**Texto proporcionado:**
▼

Gozo (o alegría) que procede del amor de Dios (cf. Jn 15, 9-11) y que casa mal con este siglo hodierno, tan triste y neurasténico. Las tasas de suicidio en crecimiento constante, los problemas psico-depresivos cada vez más extendidos… siendo así que crece igualmente el bienestar material y mejora considerablemente la medicina con el paso de los años. El ritmo social es cada vez más vertiginoso y las emociones del ocio más fuertes e intensas ─por no citar el problema gravísimo de las drogas y el alcohol, especialmente entre los zagales─. Todo encaminado a procurar los sustitutos necesarios a la alegría de la virtud, pretendiendo una evasión constante, cuando no toca estudiar o trabajar, que hace al hombre salir de sí a base de nuevas experiencias. Tan sólo habría que considerar cómo se divierten hoy los jóvenes ─y no tan jóvenes─.

▲

**Ejercicio A:**
Enumera los cuatro aspectos que, según la segunda oración del pasaje sobre el gozo, crecen, se extienden o mejoran con el paso del tiempo.
**Ejercicio B:**
Transcribe del pasaje sobre el gozo el fragmento comprendido entre "Gozo (o alegría)" y "no tan jóvenes─.", ambos incluidos.
**Ejercicio C:**
Explica en una a tres oraciones a qué fin, según el pasaje sobre el gozo, se encaminan el ritmo social cada vez más vertiginoso y las emociones del ocio cada vez más intensas.

**Material proporcionado:**
▼

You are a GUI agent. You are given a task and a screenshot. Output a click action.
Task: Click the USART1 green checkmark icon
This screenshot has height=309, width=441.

▲

**Solución A:**
- Las tasas de suicidio
- Los problemas psico-depresivos
- El bienestar material
- La medicina

**Solución B:**
Gozo (o alegría) que procede del amor de Dios (cf. Jn 15, 9-11) y que casa mal con este siglo hodierno, tan triste y neurasténico. Las tasas de suicidio en crecimiento constante, los problemas psico-depresivos cada vez más extendidos… siendo así que crece igualmente el bienestar material y mejora considerablemente la medicina con el paso de los años. El ritmo social es cada vez más vertiginoso y las emociones del ocio más fuertes e intensas ─por no citar el problema gravísimo de las drogas y el alcohol, especialmente entre los zagales─. Todo encaminado a procurar los sustitutos necesarios a la alegría de la virtud, pretendiendo una evasión constante, cuando no toca estudiar o trabajar, que hace al hombre salir de sí a base de nuevas experiencias. Tan sólo habría que considerar cómo se divierten hoy los jóvenes ─y no tan jóvenes─.

**Solución C:**
Todo ello se encamina a procurar sustitutos de la alegría de la virtud. Se busca una evasión constante cuando no toca estudiar o trabajar, y esa evasión hace al hombre salir de sí a base de nuevas experiencias.